= Institute for Advanced Technology in the Humanities =

Research institute at the University of Virginia

The Institute for Advanced Technology in the Humanities (IATH) is a research unit of the University of Virginia, USA. Its goal is to explore and develop information technology as a tool for scholarly humanities research. To that end, IATH provides Fellows with consulting, technical support, applications development, and networked publishing facilities. It cultivates partnerships and participates in humanities computing initiatives with libraries, publishers, information technology companies, scholarly organizations, and other groups residing at the intersection of computers and cultural heritage.

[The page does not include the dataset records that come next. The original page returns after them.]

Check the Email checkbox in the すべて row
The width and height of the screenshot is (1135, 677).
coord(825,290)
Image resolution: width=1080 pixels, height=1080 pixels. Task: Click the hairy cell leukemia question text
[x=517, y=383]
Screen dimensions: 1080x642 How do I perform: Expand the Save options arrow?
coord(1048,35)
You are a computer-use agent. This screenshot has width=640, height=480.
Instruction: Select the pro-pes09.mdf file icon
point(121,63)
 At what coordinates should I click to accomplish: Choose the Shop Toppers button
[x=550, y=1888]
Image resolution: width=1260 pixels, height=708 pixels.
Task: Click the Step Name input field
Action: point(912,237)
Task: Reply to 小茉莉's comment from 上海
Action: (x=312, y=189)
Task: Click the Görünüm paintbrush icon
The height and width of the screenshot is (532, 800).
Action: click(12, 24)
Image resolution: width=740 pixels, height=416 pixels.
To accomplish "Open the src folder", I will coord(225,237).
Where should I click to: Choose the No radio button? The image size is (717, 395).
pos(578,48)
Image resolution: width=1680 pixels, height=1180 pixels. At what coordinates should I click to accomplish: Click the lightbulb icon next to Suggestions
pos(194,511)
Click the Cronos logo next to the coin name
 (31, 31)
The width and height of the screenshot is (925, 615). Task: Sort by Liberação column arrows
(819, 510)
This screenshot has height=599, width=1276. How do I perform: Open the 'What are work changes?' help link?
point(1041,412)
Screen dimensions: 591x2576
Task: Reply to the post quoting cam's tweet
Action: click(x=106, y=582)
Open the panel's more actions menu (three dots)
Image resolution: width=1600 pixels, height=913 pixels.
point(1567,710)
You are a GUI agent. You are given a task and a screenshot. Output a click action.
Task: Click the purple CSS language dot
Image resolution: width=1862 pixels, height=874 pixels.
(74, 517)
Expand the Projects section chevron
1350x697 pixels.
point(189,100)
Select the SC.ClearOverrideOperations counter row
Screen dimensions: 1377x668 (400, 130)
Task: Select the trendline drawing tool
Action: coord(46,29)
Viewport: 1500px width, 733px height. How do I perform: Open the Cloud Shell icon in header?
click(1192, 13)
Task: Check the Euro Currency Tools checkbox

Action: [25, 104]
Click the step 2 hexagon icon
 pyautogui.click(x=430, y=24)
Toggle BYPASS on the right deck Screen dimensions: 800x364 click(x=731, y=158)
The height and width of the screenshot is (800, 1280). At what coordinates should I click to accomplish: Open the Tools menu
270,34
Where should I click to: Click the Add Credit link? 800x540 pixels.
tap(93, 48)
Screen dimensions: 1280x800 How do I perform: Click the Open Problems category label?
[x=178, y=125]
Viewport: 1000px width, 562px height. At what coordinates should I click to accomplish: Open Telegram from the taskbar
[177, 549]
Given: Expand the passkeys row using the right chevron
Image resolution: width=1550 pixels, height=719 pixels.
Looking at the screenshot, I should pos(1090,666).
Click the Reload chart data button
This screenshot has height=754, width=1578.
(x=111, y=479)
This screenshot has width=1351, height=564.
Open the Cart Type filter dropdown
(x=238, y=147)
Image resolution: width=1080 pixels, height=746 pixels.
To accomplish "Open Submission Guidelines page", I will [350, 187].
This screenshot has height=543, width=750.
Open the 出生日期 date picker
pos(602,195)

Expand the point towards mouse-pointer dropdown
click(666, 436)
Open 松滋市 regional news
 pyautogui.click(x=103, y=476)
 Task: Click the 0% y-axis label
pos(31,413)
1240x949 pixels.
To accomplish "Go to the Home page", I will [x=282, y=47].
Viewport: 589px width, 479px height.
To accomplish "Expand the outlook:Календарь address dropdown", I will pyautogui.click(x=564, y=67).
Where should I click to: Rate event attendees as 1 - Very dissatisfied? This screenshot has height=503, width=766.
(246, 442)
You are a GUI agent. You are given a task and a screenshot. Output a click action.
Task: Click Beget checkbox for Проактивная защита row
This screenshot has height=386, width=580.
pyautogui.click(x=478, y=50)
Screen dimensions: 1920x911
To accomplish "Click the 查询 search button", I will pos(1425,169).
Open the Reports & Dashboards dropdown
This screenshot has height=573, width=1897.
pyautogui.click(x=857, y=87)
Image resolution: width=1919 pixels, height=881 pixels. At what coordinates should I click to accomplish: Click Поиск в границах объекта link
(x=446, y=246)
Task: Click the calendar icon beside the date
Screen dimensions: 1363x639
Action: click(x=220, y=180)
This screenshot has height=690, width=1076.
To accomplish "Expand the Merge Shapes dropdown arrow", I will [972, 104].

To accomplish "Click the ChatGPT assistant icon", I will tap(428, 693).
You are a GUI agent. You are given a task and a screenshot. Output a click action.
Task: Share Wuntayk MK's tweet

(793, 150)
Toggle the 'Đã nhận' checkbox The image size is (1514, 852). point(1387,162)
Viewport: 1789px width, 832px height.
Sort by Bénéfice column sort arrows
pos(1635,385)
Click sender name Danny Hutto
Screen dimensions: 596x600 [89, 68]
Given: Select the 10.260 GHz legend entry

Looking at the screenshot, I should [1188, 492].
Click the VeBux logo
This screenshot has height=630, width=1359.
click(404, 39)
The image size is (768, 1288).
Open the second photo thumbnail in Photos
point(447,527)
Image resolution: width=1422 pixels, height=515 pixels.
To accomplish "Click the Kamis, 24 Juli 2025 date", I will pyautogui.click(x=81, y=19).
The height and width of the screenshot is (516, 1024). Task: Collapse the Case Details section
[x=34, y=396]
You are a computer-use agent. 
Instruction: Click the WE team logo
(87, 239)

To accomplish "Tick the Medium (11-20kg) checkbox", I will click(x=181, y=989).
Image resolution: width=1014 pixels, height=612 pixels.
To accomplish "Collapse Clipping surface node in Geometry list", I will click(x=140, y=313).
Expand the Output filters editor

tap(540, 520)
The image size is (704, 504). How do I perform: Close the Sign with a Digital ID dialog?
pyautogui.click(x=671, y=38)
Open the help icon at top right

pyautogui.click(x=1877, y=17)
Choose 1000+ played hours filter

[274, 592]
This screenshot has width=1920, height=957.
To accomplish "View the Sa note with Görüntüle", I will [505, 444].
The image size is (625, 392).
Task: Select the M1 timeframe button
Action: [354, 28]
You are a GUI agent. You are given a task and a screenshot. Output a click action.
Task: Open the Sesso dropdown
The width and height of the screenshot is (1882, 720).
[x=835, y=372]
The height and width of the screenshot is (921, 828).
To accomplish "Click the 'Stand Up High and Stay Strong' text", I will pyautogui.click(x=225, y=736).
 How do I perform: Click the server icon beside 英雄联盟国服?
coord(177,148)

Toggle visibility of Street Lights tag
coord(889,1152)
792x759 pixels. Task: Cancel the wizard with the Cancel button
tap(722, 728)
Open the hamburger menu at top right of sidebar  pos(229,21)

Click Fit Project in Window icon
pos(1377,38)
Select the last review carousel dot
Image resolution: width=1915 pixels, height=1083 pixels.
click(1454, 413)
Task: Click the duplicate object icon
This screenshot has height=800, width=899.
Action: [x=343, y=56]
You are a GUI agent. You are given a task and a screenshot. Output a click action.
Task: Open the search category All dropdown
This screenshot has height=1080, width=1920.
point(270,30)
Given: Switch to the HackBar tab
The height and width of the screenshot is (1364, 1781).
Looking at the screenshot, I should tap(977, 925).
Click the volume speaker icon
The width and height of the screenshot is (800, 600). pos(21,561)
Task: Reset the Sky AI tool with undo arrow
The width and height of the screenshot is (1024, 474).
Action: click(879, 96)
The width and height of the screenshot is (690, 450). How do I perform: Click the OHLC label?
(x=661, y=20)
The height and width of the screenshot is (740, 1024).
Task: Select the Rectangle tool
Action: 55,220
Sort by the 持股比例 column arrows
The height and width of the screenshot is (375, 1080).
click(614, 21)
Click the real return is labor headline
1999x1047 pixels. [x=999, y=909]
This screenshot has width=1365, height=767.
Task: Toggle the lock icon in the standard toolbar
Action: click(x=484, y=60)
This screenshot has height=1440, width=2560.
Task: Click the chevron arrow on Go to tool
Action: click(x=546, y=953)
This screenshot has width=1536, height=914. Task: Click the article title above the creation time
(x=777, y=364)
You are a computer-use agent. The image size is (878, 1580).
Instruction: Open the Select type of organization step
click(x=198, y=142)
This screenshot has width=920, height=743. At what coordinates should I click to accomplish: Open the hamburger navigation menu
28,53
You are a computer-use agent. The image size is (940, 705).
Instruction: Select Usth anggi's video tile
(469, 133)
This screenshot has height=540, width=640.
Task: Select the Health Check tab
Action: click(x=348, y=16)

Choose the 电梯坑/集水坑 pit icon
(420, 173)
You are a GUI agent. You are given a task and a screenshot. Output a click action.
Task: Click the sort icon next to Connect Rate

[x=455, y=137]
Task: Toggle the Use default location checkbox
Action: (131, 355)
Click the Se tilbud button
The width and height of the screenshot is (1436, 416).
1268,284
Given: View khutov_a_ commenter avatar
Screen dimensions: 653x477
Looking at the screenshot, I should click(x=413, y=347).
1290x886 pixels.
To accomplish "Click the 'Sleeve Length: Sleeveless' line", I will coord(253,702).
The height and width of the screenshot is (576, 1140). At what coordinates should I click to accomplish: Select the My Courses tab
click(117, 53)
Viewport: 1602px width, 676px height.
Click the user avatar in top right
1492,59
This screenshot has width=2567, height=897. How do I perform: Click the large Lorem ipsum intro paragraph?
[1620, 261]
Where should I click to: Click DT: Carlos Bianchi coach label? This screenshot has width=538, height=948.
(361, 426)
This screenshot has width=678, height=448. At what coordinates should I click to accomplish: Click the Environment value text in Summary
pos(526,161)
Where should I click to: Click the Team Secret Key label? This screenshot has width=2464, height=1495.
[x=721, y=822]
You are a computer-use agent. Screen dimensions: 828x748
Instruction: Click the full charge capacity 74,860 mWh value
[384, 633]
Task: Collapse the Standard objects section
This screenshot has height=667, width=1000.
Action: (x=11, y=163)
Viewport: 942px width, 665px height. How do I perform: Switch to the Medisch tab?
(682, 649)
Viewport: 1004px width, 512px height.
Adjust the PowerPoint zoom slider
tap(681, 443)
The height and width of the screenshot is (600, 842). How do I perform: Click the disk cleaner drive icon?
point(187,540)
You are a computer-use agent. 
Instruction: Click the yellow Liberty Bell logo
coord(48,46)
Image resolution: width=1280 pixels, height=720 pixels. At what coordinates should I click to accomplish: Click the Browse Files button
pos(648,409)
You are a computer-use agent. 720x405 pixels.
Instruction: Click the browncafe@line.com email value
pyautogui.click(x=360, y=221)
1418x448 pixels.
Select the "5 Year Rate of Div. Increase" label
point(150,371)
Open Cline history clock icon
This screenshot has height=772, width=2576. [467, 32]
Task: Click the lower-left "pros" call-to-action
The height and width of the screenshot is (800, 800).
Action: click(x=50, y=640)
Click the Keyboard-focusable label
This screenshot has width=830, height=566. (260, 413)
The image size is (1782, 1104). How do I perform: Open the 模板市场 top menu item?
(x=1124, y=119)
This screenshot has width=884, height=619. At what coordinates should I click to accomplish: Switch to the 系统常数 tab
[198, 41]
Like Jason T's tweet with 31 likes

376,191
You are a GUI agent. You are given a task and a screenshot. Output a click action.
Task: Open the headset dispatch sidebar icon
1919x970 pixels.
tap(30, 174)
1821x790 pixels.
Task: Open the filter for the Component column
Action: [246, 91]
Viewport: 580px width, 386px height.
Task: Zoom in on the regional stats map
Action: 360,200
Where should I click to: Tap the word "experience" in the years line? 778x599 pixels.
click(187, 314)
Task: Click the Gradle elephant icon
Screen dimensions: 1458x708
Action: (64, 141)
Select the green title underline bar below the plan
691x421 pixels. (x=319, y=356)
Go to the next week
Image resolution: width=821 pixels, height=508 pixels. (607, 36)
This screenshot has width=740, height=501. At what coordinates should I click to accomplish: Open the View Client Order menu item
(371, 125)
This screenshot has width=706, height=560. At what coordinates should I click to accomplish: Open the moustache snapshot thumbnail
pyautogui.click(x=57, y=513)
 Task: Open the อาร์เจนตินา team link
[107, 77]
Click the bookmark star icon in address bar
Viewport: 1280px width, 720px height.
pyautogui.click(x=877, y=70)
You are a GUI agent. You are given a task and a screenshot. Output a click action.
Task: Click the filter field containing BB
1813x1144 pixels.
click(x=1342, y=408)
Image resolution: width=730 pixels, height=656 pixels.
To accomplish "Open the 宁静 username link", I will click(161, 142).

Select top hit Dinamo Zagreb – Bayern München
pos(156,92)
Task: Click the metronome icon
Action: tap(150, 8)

IATH's research projects, essays, and documentation are the products of collaboration between humanities and computer science research faculty, computer professionals, student assistants and project managers, and library faculty and staff. In many cases, this work is supported by private or federal funding agencies. In all cases, it is supported by the Fellows’ home departments; the College or School to which those departments belong; the University of Virginia Library; the Vice President for Research and Public Service; the Vice President and Chief Information Officer; the Provost; and the President of the University of Virginia.

==History==
The Institute for Advanced Technology in the Humanities was established at the University of Virginia in 1992, with a major grant from IBM and a multi-year commitment of support from the University.

IATH's founders are in humanities computing, digital scholarship, and academic administration. Beginning in 1992 a steering committee of scholars, including Edward Ayers, Alan Batson, Jerome McGann, Kendon Stubbs and William Wulf managed IATH. A search committee commissioned by the steering committee carried out the search for the first director of the institute, selecting John Unsworth, who served from September 1, 1993 to 2003. In April 2016, Unsworth was appointed Dean of Libraries and University Librarian, and IATH has been a division of the UVA library since 2022.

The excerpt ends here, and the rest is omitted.